--- Material for this exercise ---

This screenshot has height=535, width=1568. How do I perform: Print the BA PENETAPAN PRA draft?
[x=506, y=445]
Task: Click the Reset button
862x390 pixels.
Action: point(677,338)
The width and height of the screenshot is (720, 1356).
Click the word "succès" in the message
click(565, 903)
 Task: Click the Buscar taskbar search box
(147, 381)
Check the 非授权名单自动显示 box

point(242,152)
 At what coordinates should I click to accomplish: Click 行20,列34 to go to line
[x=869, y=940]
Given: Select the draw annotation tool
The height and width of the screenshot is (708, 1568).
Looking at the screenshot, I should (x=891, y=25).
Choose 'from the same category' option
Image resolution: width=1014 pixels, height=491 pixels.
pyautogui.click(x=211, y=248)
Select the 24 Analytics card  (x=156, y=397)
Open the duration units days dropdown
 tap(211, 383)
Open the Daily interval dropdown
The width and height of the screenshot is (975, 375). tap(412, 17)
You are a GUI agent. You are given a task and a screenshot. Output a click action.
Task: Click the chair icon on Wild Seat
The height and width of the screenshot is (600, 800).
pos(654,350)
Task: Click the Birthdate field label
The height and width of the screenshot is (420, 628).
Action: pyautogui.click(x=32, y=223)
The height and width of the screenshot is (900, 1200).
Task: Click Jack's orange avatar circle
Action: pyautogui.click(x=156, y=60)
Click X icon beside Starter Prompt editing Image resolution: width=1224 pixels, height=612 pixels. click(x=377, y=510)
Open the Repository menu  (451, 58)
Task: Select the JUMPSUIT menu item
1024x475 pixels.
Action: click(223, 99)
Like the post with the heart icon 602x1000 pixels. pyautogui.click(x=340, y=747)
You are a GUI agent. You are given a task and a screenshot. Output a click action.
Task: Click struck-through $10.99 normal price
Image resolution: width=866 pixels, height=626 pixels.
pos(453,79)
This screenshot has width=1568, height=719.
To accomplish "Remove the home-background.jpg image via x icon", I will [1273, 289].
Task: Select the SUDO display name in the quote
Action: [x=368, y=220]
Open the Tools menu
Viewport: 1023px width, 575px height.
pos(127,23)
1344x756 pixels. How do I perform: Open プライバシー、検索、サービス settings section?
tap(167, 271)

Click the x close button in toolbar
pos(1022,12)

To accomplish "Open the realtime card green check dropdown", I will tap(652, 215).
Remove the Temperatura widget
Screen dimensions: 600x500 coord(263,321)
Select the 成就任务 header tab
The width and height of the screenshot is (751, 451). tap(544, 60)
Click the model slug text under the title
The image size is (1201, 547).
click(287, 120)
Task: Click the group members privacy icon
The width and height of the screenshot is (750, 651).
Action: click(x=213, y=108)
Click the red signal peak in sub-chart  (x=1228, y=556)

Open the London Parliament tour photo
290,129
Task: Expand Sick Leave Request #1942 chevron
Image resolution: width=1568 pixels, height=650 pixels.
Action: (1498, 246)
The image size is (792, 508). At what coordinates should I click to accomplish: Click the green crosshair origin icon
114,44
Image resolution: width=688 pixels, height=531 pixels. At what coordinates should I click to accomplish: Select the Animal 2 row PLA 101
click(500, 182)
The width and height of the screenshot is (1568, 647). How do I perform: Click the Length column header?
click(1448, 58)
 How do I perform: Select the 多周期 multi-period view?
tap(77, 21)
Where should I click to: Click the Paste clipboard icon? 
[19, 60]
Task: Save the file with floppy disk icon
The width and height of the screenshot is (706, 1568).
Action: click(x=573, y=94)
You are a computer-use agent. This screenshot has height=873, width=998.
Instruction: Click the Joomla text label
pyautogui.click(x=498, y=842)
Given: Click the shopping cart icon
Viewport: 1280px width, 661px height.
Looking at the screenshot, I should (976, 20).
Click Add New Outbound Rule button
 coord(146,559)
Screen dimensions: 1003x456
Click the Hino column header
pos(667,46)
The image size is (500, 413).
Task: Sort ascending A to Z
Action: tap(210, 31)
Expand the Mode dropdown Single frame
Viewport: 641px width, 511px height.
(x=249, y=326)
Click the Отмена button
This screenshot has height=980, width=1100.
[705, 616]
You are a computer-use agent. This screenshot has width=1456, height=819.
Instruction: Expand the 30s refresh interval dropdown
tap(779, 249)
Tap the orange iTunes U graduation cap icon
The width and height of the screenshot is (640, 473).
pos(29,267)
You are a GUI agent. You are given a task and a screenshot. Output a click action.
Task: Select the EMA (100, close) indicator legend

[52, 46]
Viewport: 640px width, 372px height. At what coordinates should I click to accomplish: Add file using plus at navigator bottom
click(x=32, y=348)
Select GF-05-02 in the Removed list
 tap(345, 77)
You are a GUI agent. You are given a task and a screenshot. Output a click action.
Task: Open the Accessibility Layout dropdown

---

Please copy, exactly as written, every line in the listing above from the line with "Task: Click the chair icon on Wild Seat" up to and including the line with "This screenshot has width=1568, height=719.".

Task: Click the chair icon on Wild Seat
The height and width of the screenshot is (600, 800).
pos(654,350)
Task: Click the Birthdate field label
The height and width of the screenshot is (420, 628).
Action: pyautogui.click(x=32, y=223)
The height and width of the screenshot is (900, 1200).
Task: Click Jack's orange avatar circle
Action: pyautogui.click(x=156, y=60)
Click X icon beside Starter Prompt editing Image resolution: width=1224 pixels, height=612 pixels. click(x=377, y=510)
Open the Repository menu  (451, 58)
Task: Select the JUMPSUIT menu item
1024x475 pixels.
Action: click(223, 99)
Like the post with the heart icon 602x1000 pixels. pyautogui.click(x=340, y=747)
You are a GUI agent. You are given a task and a screenshot. Output a click action.
Task: Click struck-through $10.99 normal price
Image resolution: width=866 pixels, height=626 pixels.
pos(453,79)
This screenshot has width=1568, height=719.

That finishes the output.